/---

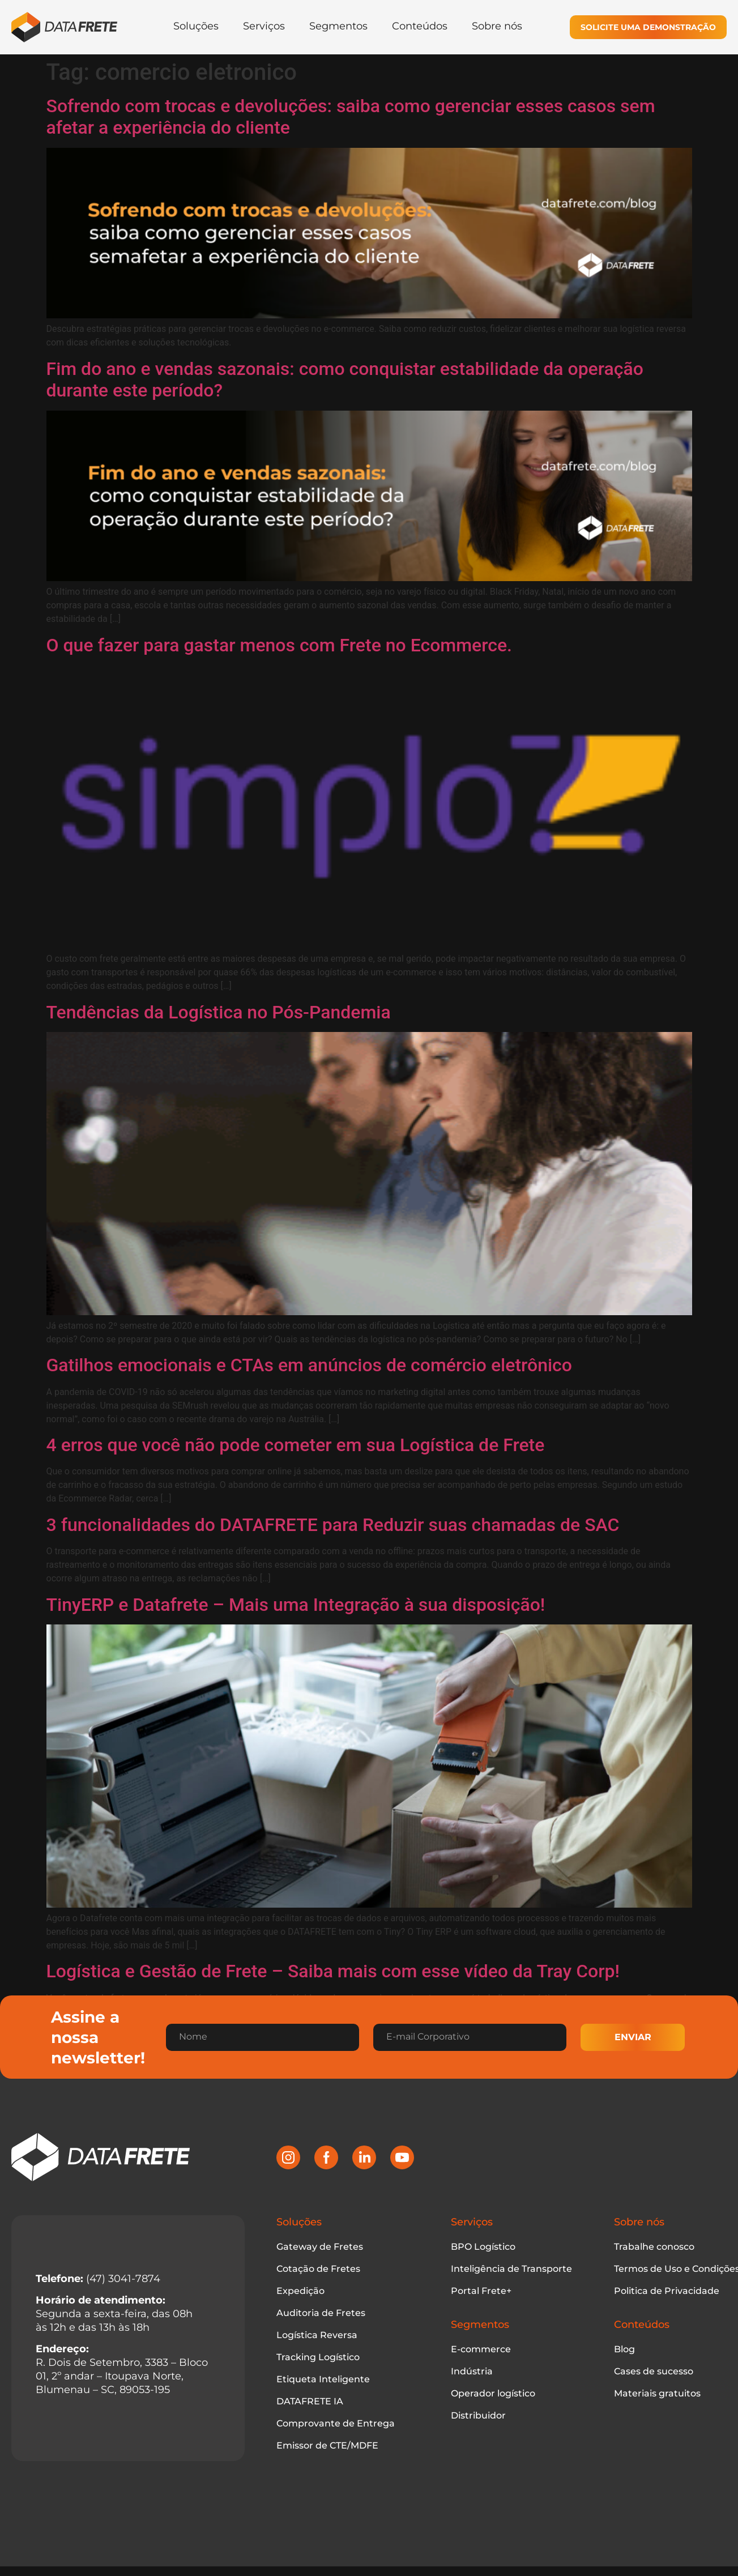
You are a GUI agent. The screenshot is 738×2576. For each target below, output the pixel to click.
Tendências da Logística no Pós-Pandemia (218, 1012)
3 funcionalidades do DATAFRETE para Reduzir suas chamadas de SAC (333, 1525)
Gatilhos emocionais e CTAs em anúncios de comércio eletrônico (309, 1365)
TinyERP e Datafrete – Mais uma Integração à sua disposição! (295, 1604)
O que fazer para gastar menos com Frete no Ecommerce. (279, 645)
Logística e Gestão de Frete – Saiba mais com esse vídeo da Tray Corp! (333, 1971)
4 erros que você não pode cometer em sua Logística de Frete (295, 1445)
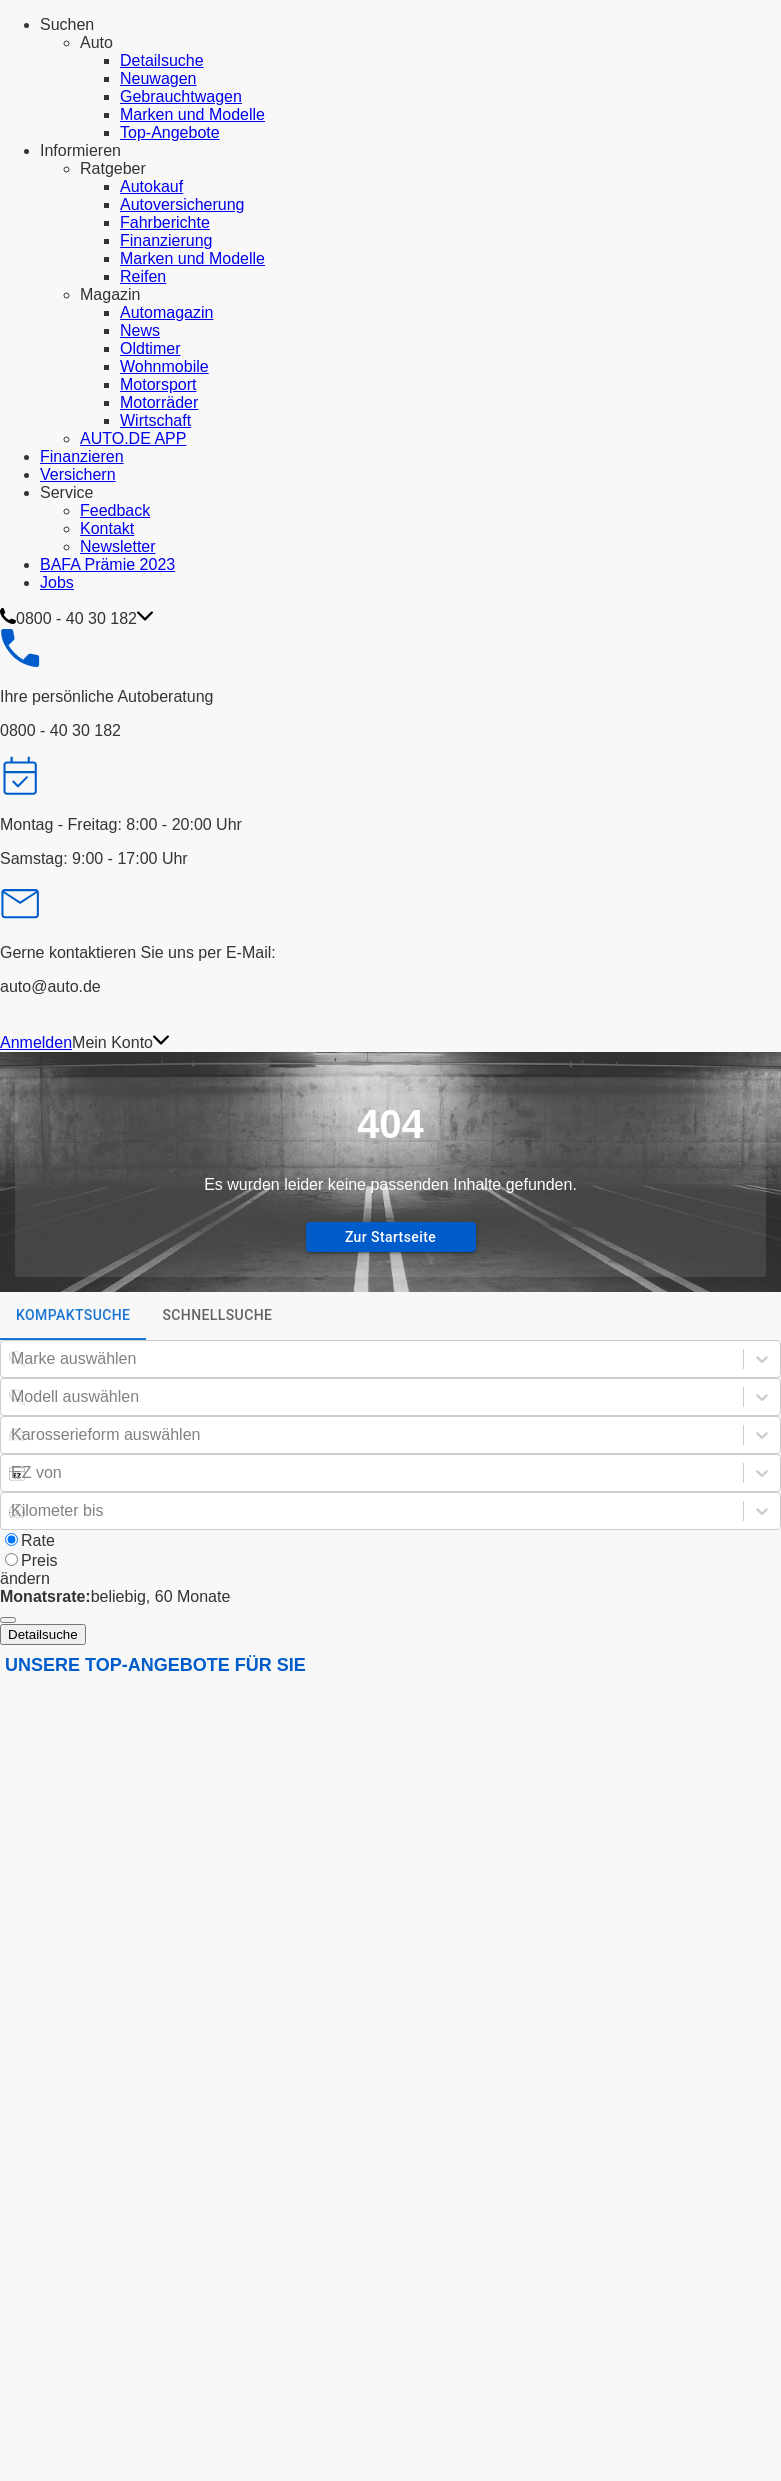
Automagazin (166, 312)
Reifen (143, 276)
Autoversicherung (182, 204)
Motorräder (159, 402)
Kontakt (107, 528)
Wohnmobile (164, 366)
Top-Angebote (170, 132)
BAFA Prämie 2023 (107, 564)
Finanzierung (166, 240)
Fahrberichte (165, 222)
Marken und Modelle (192, 114)
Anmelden (36, 1042)
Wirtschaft (155, 420)
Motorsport (158, 384)
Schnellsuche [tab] (217, 1315)
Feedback (115, 510)
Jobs (57, 582)
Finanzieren (82, 456)
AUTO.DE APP (133, 438)
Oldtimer (150, 348)
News (140, 330)
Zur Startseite (390, 1237)
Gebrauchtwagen (181, 96)
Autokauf (151, 186)
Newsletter (118, 546)
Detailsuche (162, 60)
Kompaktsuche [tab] (73, 1323)
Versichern (78, 474)
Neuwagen (158, 78)
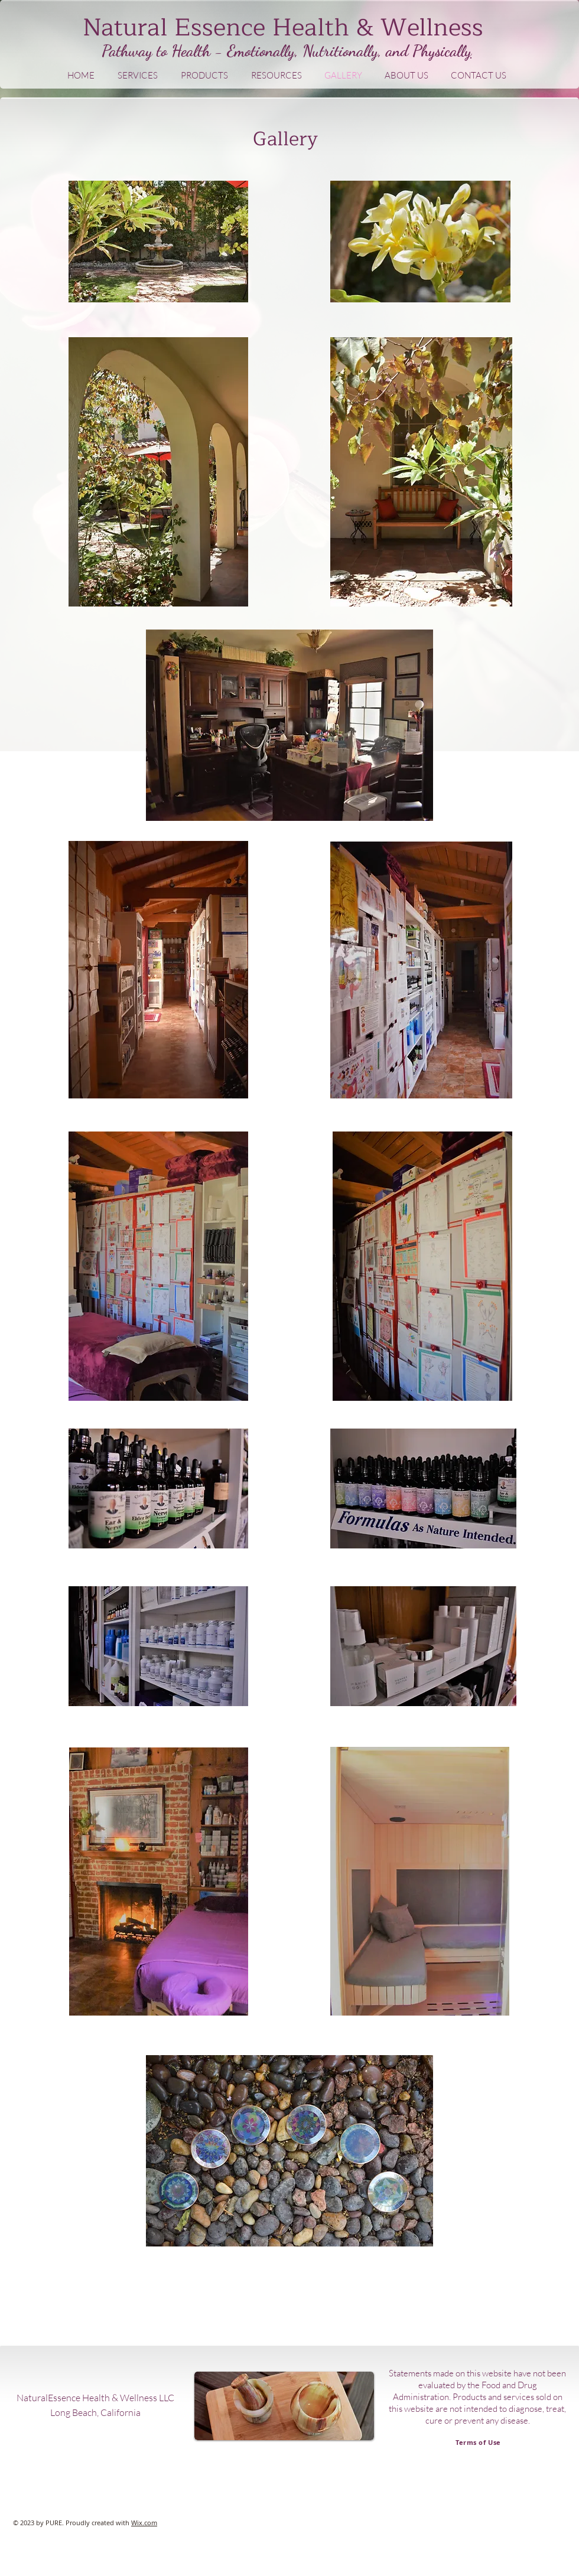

\---

Rewrite all of the records above as a single numbered list, one item per line, with blank lines omitted. Leave the pictures out of the list.

1. You are a GUI agent. The screenshot is 738×2576. For each target below, output the pixel to click.
2. Tendências da Logística no Pós-Pandemia (218, 1012)
3. 3 funcionalidades do DATAFRETE para Reduzir suas chamadas de SAC (333, 1525)
4. Gatilhos emocionais e CTAs em anúncios de comércio eletrônico (309, 1365)
5. TinyERP e Datafrete – Mais uma Integração à sua disposição! (295, 1604)
6. O que fazer para gastar menos com Frete no Ecommerce. (279, 645)
7. Logística e Gestão de Frete – Saiba mais com esse vídeo da Tray Corp! (333, 1971)
8. 4 erros que você não pode cometer em sua Logística de Frete (295, 1445)
9. Automagazin (166, 312)
10. Reifen (143, 276)
11. Autoversicherung (182, 204)
12. Motorräder (159, 402)
13. Kontakt (107, 528)
14. Wohnmobile (164, 366)
15. Top-Angebote (170, 132)
16. BAFA Prämie 2023 (107, 564)
17. Finanzierung (166, 240)
18. Fahrberichte (165, 222)
19. Marken und Modelle (192, 114)
20. Anmelden (36, 1042)
21. Wirtschaft (155, 420)
22. Motorsport (158, 384)
23. Schnellsuche [tab] (217, 1315)
24. Feedback (115, 510)
25. Jobs (57, 582)
26. Finanzieren (82, 456)
27. AUTO.DE APP (133, 438)
28. Oldtimer (150, 348)
29. News (140, 330)
30. Zur Startseite (390, 1237)
31. Gebrauchtwagen (181, 96)
32. Autokauf (151, 186)
33. Newsletter (118, 546)
34. Detailsuche (162, 60)
35. Kompaktsuche [tab] (73, 1323)
36. Versichern (78, 474)
37. Neuwagen (158, 78)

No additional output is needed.